Here's what my sources say about this endgame.
Müller, Lamprecht, Fundamental Chess Endings:
With three against three on one wing the defender is usually able to hold on.
[Title "Mueller vs Yusupov, Hamburg SKA (1991), after 66... Ba5"]
[fen "8/5p2/6p1/b1n4p/2k2P1P/4K1P1/1R6/8 w - - 0 0"]
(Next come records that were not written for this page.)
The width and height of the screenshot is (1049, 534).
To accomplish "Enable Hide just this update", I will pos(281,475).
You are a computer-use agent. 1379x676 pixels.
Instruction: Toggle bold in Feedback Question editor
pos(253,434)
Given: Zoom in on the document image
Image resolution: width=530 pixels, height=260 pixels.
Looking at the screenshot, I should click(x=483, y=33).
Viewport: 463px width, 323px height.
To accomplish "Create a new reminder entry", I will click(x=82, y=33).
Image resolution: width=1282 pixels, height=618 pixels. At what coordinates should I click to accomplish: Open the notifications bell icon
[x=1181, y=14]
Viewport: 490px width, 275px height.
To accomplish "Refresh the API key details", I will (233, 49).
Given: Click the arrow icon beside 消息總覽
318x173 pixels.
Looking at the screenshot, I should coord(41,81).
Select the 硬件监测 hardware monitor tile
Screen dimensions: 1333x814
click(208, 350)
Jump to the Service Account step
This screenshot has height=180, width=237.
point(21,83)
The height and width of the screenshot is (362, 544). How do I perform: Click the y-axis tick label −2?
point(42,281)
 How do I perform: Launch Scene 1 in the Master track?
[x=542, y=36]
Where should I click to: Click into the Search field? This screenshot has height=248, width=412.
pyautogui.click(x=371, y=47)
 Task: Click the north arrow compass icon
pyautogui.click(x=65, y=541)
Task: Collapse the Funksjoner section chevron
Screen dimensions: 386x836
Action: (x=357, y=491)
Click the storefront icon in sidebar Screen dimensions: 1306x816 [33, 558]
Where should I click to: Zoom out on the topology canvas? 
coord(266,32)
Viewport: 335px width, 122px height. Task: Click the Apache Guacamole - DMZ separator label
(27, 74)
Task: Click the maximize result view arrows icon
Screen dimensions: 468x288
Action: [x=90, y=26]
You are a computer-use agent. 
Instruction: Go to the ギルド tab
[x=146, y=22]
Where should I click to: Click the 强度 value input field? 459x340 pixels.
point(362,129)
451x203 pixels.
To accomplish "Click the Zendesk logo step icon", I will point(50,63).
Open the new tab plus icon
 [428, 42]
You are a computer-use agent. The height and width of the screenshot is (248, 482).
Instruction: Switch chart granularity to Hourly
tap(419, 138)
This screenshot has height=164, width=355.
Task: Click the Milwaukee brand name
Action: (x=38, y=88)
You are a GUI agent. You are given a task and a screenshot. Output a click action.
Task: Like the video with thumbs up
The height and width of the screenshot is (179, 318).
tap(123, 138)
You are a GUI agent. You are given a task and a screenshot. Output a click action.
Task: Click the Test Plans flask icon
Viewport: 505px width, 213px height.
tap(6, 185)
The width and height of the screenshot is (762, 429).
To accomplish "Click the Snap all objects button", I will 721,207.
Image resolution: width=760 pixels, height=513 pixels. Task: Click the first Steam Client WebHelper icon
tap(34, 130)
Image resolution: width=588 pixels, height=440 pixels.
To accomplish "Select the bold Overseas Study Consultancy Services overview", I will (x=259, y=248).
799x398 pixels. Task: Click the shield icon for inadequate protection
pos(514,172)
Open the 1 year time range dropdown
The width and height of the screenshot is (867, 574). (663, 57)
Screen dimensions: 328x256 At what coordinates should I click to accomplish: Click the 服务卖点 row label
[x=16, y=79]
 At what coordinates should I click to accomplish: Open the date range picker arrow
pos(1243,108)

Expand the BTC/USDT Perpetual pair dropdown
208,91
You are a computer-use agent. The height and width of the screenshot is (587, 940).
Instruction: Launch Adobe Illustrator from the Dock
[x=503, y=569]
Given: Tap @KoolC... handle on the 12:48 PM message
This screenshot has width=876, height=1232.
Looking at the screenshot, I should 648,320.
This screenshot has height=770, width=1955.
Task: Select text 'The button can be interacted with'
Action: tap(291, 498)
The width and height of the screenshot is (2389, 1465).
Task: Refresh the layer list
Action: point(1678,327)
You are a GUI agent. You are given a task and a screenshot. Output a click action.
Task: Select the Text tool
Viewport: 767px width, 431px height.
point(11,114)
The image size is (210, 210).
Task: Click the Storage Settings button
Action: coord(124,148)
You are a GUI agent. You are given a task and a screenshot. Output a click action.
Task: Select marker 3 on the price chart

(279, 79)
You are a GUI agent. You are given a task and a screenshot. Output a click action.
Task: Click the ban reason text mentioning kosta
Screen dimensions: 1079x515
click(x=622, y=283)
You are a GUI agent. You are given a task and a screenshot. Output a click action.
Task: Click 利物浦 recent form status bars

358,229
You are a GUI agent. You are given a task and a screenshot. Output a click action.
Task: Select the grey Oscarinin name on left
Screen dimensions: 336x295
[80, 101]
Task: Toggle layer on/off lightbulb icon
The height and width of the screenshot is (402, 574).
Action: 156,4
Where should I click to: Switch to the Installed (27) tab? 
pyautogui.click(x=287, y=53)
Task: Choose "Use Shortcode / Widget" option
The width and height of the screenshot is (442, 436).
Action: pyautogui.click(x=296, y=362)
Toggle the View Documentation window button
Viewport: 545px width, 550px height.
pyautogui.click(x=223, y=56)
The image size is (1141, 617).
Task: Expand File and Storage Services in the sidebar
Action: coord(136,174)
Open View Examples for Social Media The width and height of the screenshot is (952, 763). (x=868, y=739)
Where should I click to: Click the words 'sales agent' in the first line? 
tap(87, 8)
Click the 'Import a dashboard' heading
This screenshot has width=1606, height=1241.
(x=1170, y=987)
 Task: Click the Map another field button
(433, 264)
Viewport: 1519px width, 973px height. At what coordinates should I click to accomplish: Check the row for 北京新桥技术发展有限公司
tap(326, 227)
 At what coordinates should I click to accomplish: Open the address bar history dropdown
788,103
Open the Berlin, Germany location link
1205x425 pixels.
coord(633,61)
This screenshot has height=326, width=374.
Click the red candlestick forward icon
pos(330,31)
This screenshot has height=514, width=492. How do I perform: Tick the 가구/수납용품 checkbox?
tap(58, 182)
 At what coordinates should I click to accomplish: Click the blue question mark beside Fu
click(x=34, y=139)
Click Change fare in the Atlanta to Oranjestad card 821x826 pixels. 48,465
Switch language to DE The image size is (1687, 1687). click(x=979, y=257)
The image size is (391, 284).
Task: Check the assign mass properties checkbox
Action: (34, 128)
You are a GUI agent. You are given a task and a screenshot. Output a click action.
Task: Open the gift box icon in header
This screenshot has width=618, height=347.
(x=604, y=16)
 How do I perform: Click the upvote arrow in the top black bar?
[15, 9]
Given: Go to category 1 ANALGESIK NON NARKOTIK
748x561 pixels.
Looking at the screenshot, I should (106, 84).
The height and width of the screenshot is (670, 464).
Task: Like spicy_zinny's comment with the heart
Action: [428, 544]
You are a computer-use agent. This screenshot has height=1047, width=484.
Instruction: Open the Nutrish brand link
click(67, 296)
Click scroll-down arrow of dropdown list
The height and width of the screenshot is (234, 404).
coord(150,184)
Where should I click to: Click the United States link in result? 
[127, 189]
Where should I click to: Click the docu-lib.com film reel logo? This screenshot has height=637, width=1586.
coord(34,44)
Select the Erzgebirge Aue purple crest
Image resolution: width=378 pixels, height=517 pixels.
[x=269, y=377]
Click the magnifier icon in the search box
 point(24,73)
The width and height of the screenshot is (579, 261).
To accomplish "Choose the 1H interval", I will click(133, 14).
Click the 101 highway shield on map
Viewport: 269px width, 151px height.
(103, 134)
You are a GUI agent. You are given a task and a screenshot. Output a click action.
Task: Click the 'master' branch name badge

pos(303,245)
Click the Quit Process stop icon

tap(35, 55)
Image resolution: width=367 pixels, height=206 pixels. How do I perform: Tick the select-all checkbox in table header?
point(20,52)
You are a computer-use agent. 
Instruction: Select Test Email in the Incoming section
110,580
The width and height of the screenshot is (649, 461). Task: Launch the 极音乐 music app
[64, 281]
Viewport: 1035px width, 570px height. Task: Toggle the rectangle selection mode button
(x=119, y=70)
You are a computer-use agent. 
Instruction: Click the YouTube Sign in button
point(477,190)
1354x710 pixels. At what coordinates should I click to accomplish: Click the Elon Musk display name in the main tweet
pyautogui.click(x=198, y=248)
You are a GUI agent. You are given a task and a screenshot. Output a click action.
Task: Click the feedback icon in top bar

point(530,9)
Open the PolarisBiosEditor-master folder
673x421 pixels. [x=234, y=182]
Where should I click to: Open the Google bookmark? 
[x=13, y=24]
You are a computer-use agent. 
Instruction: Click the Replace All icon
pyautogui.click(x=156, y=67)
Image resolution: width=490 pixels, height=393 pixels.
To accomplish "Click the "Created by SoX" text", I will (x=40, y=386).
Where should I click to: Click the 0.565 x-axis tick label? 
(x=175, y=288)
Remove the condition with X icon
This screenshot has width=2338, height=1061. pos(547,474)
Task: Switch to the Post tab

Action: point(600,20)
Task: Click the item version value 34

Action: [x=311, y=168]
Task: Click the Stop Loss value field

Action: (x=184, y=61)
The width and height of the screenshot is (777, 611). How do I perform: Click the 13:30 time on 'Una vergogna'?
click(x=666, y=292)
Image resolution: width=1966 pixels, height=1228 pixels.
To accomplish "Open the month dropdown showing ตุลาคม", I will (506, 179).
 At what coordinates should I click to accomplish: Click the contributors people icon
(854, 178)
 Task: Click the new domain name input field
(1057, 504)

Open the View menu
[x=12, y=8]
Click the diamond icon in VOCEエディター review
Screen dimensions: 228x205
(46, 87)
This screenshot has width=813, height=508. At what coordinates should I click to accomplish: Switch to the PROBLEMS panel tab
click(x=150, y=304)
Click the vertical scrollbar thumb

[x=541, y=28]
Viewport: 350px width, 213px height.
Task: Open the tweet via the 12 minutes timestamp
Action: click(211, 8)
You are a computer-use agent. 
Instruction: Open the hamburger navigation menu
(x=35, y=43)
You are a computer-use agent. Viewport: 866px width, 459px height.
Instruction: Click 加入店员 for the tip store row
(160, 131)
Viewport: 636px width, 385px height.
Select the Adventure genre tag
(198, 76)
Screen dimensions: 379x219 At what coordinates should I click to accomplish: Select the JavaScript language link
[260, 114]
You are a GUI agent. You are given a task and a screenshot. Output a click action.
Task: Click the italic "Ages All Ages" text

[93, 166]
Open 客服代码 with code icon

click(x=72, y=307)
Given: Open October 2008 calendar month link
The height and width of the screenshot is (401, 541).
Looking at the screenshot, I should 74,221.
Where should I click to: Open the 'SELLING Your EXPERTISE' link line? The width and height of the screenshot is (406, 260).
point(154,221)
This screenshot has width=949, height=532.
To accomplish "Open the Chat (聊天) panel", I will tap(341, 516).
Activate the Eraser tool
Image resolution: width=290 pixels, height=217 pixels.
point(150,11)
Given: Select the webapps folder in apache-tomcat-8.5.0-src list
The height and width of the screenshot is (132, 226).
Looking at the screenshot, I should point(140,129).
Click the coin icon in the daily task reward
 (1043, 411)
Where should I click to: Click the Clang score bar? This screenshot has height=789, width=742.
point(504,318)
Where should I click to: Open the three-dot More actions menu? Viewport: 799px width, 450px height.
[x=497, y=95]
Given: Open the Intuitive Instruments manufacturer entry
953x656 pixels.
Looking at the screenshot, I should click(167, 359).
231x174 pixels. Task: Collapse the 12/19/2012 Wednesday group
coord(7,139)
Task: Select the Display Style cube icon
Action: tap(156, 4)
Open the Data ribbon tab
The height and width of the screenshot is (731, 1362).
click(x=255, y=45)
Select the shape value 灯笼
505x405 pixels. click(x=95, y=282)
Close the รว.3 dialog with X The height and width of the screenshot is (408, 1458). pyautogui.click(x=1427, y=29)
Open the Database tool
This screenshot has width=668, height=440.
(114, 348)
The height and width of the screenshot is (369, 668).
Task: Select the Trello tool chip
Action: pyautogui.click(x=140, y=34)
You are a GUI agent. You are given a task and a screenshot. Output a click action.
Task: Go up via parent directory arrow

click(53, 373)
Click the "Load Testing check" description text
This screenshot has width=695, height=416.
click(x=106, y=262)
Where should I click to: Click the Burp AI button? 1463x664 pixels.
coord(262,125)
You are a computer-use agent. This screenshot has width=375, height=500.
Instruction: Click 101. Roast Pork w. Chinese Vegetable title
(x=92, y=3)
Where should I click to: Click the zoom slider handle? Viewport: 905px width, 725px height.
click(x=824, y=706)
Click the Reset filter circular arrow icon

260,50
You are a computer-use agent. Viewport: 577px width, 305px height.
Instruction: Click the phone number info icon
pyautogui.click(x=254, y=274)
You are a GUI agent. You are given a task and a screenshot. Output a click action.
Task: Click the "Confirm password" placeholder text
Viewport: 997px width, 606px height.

1. f5 Bc3 2. Rg2 gxf5 3. Kf4 Kd5 4. Kxf5 Ne4 5. g4 Nd6+ 6. Kf4 Be5+ 7. Kf3 hxg4+ 8. Rxg4 Ke6 9. h5 Nf5 10. Rg1 Kf6 11. Rg8 Nh6 12. Rg1 Kf5 13. Rg2 Bf4 14. Rg1 Bg5 15. Rg2 Bf4 16. Rg1 f6 17. Rg7 Bg5 18. Kg3 Ng4 19. Rg8 Ne5 20. Rg7 Bh6 21. Rg8 Nd3 22. Kh4 Nf4 23. Rh8 Bg5+ 24. Kg3 Ne6 25. Rg8 Bh6 26. Rg6 Bf4+ 27. Kf2 Bg5 28. Rg8 Nf4 29. Rh8 Kg4 30. h6 Kh5 31. h7 Kh6 32. Kf3 Ng6 33. Ra8 Kxh7 34. Kg4 Ne7 35. Kh5 Kg7 36. Ra5 Bf4 37. Ra6 Be5 38. Rb6 Kf7 39. Ra6 Nc8 40. Rc6 Nd6 41. Ra6 Ne4 42. Kg4 Kg6 43. Rc6 Bd6 44. Ra6 f5+ 45. Kf3 Kf6 46. Ke3 Kg5 47. Kf3 Nd2+ 48. Ke2 Bf4 49. Ra4 Kg4
White should just sit and wait in his fortress. However, he decided to start some misguided activity.
Dvoretsky, Dvoretsky's Endgame Manual:
If both sides have three pawns placed on the same wing, then the defender may hope for a draw (only if, of course, the pawn structure is devoid of grave flaws).
[He then analyses the endgames in Capablanca vs Lasker, St Petersburg (1914) and Timman vs Karpov, Bugojno (1980).]
Flear, Practical Endgame Play - beyond the basics:
The case where all pawns are on the same flank is interesting as the result isn't always evident. However, a general rule could be that the bishop and knight require a target in order to convert their superiority.
[He then uses Ponomariov vs Sasikiran, Biel (2004) and the aforementioned Timman vs Karpov, Bugojno (1980) as examples.]